## WHAT TO PRODUCE
Restate word for word the lines below, from the one containing "682x620 pixels." through the final line, with no pictures included.

## THE INPUT
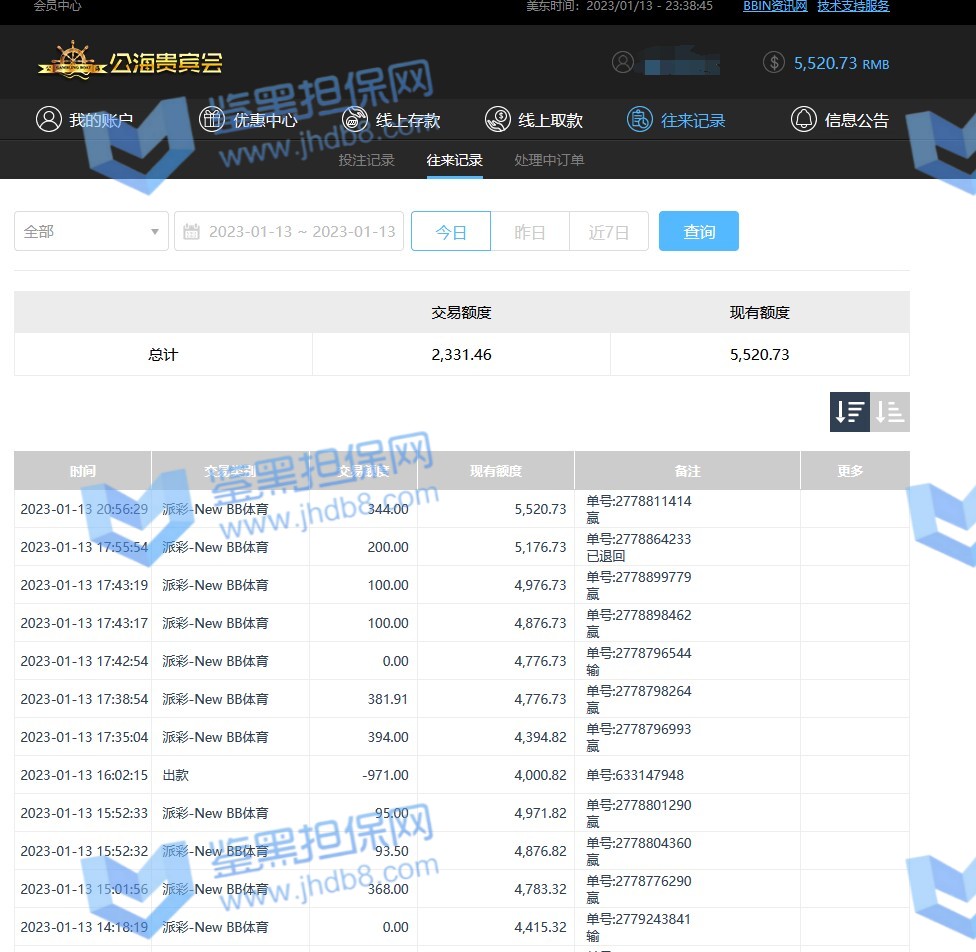Open 信息公告 bell icon
Image resolution: width=976 pixels, height=952 pixels.
(x=803, y=119)
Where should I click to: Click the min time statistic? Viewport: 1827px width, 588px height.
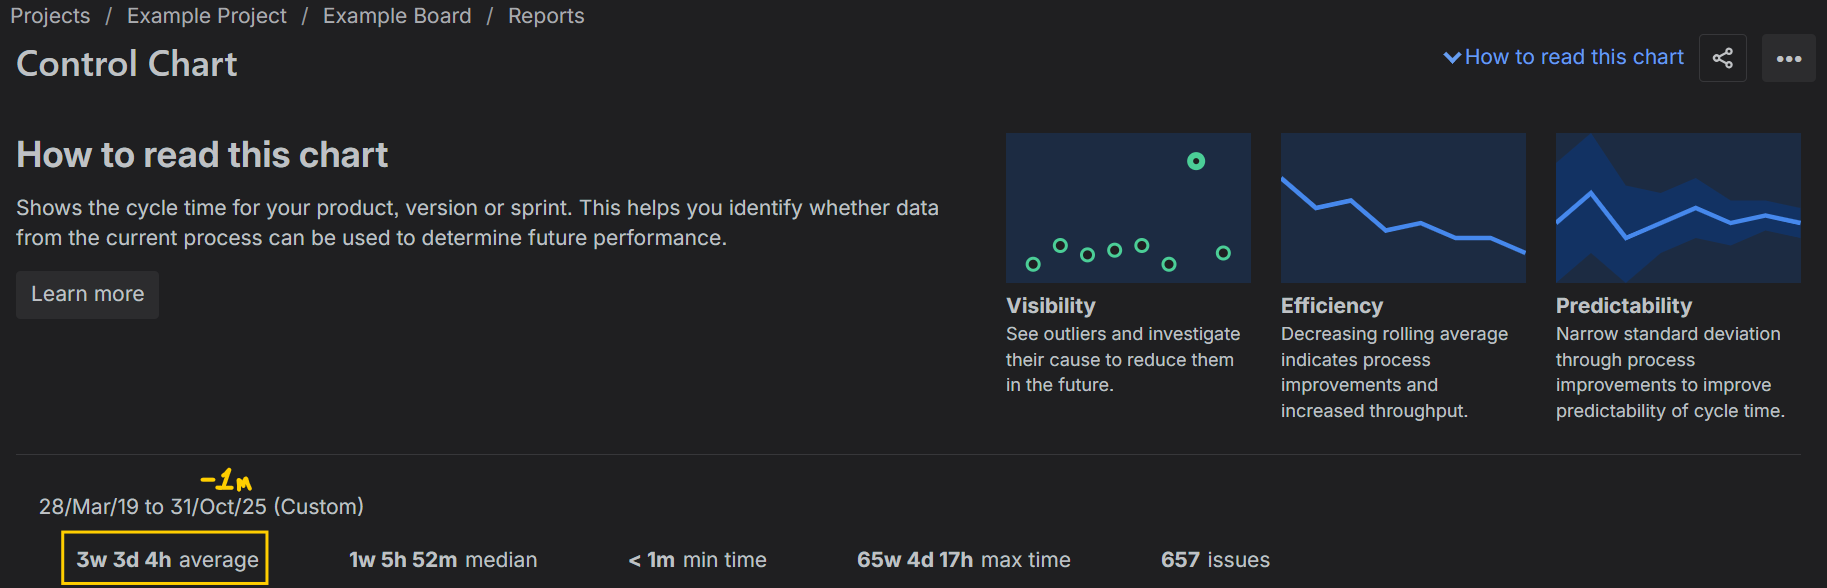pos(697,560)
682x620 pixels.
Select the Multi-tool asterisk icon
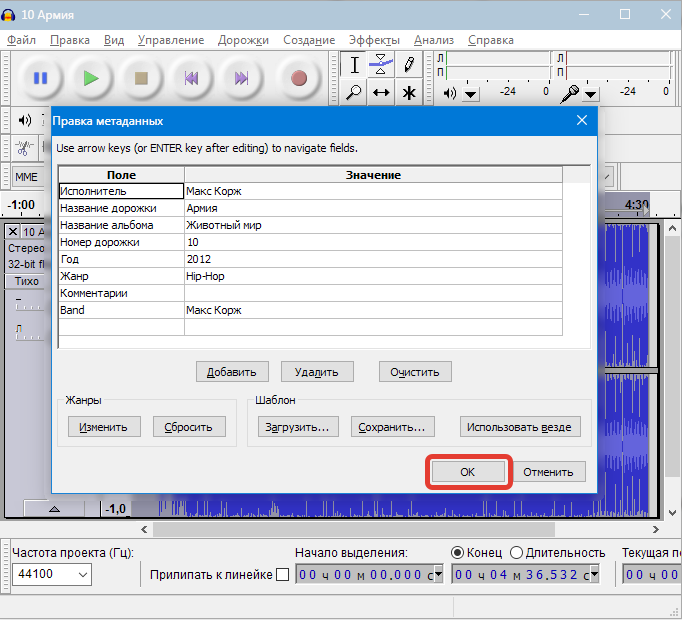click(408, 93)
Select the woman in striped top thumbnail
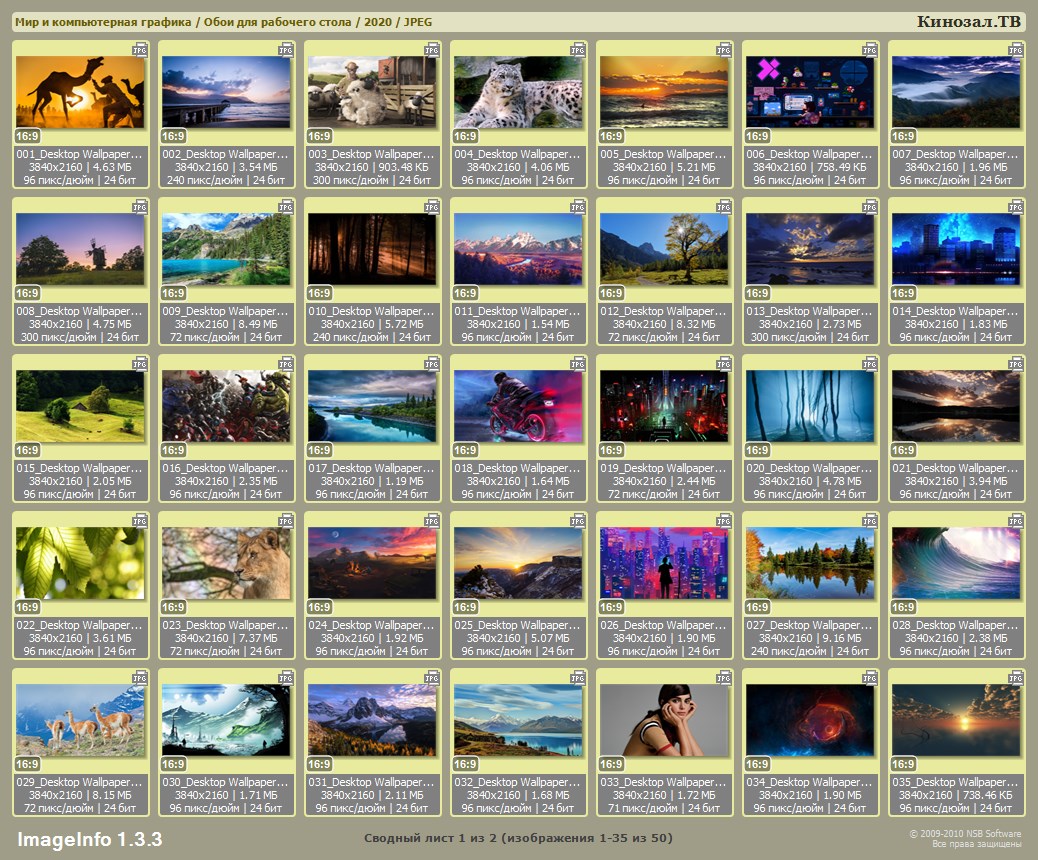The height and width of the screenshot is (860, 1038). pyautogui.click(x=664, y=720)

## OUTPUT FOR THIS EXERCISE
682x620 pixels.
Select the Multi-tool asterisk icon
click(408, 93)
Select the woman in striped top thumbnail
The height and width of the screenshot is (860, 1038). pyautogui.click(x=664, y=720)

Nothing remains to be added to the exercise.